┏━━
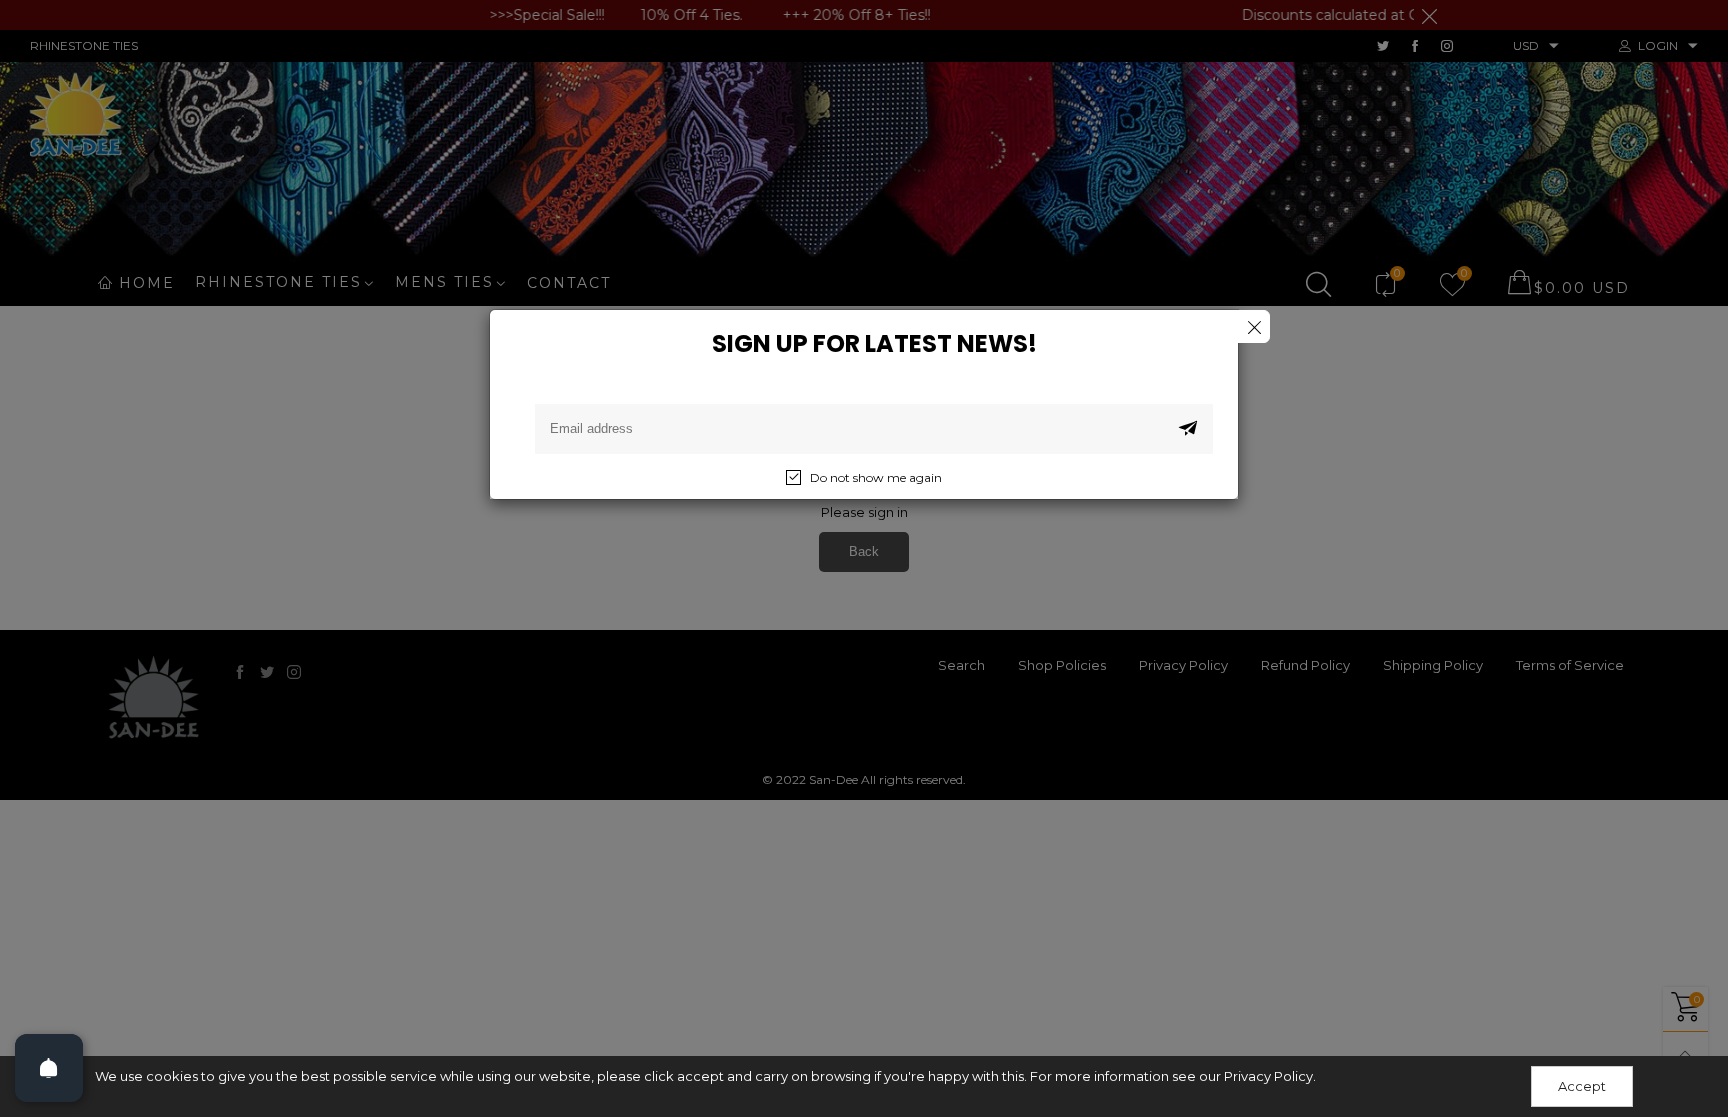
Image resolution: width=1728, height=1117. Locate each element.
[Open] (49, 1068)
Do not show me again (876, 477)
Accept (1582, 1086)
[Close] (1253, 326)
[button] (1188, 429)
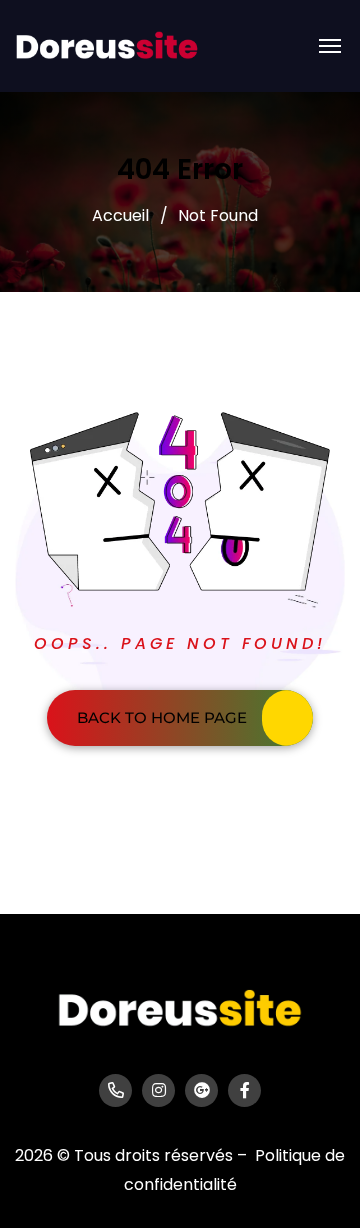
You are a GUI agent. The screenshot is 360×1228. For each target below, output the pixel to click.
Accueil (120, 215)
┗━━
Your task:
Write out the records shown above exactly, but do not include any images.

Written solution:
Image resolution: width=1728, height=1117. Locate each element.
[Open] (49, 1068)
Do not show me again (876, 477)
Accept (1582, 1086)
[Close] (1253, 326)
[button] (1188, 429)
You are a GUI agent. The screenshot is 360×1228. For each target below, output the pixel to click.
Accueil (120, 215)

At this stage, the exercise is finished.